Developing drugs to treat rare diseases is fraught with challenges; these range from trying to recruit from tiny patient populations to fill much-need clinical trials to the complex reimbursement landscape for these innovative, and often bespoke, therapies.

GlobalData’s Pharmaceutical Technology writer Allie Nawrat looks at three case studies of companies on the verge of having treatments for largely ignored rare diseases approved.

Restoring DNA repair functionality to cells: Rocket’s Fanconi gene therapy

Nawrat Says: “Fanconi anaemia (FA) is a rare paediatric inherited disease caused by a mutation in the FANC genes. Patients with Fanconi experience bone marrow failure as they are unable to create new blood cells.
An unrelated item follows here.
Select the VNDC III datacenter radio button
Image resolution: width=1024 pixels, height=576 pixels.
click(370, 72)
“Rocket wants to change this situation with its lentiviral vector gene therapy, RP-L102. It is specifically for Fanconi-A, which is the most common form of the disease.
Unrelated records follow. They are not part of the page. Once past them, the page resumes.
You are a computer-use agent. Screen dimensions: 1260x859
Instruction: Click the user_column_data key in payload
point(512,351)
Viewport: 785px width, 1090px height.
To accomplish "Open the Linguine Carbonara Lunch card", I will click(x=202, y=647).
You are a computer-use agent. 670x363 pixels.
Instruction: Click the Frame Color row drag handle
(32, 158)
RP-L102 is currently in a global registrational Phase IIA study, which has been efficacious and safe in patients so far. Based on these promising signals, RP-L102 has received all accelerated regulatory tools from the US Food and Drug Administration (FDA) and the European Medicines Agency (EMA). The company is hoping to complete its biologics license applications and marketing authorisation applications (MAA) to the two regulators within the next few years.”

PTC’s localised gene therapy for AADC deficiency

Nawrat says: “Slightly further along the drug approval journey is PTC Therapeutics’ AADC deficiency drug, PTC-AADC, for which the company recently submitted an MAA to the EMA. The company expects full EMA approval towards the end of 2020 and to treat the first patients either in the first or second quarter of 2021.

“AADC deficiency is a rare condition caused by a mutation in the DDC gene, which leads to issues with the AADC enzyme and subsequent reductions in the production of dopamine. Children suffering with AADC deficiency fail to reach neurological and development milestones and have a high risk of death early in life.

“PTC’s MAA for its AADC deficiency gene therapy is based on two clinical trials of 26 patients in total.

PTC’s EMEA and Asia Pacific senior vice-president and general manager Adrian Haigh told GlobalData: “It is certainly not ethical to drill a hole in a patient’s head and inject a virus containing a placebo. Regulators need to be open to novel clinical trial design, particularly in rare diseases where you have ethical problems.”

Amryt’s AP101: The first drug for epidermolysis bullosa?

Nawrat says: “Epidermolysis bullosa (EB) is a group of rare skin conditions caused by genetic mutations in the genes that encode for the proteins of the skin, particularly in collagen VII. There are currently no approved treatments for this condition, however, UK drug company Amryt is hoping to submit authorisation applications to the FDA and EMA by the end of 2021 for its EB drug, AP101.

“AP101 is currently being studied in a Phase III study – Amryt claim this is the biggest global EB trial ever undertaken and has been granted rare paediatric disease designation from the FDA.”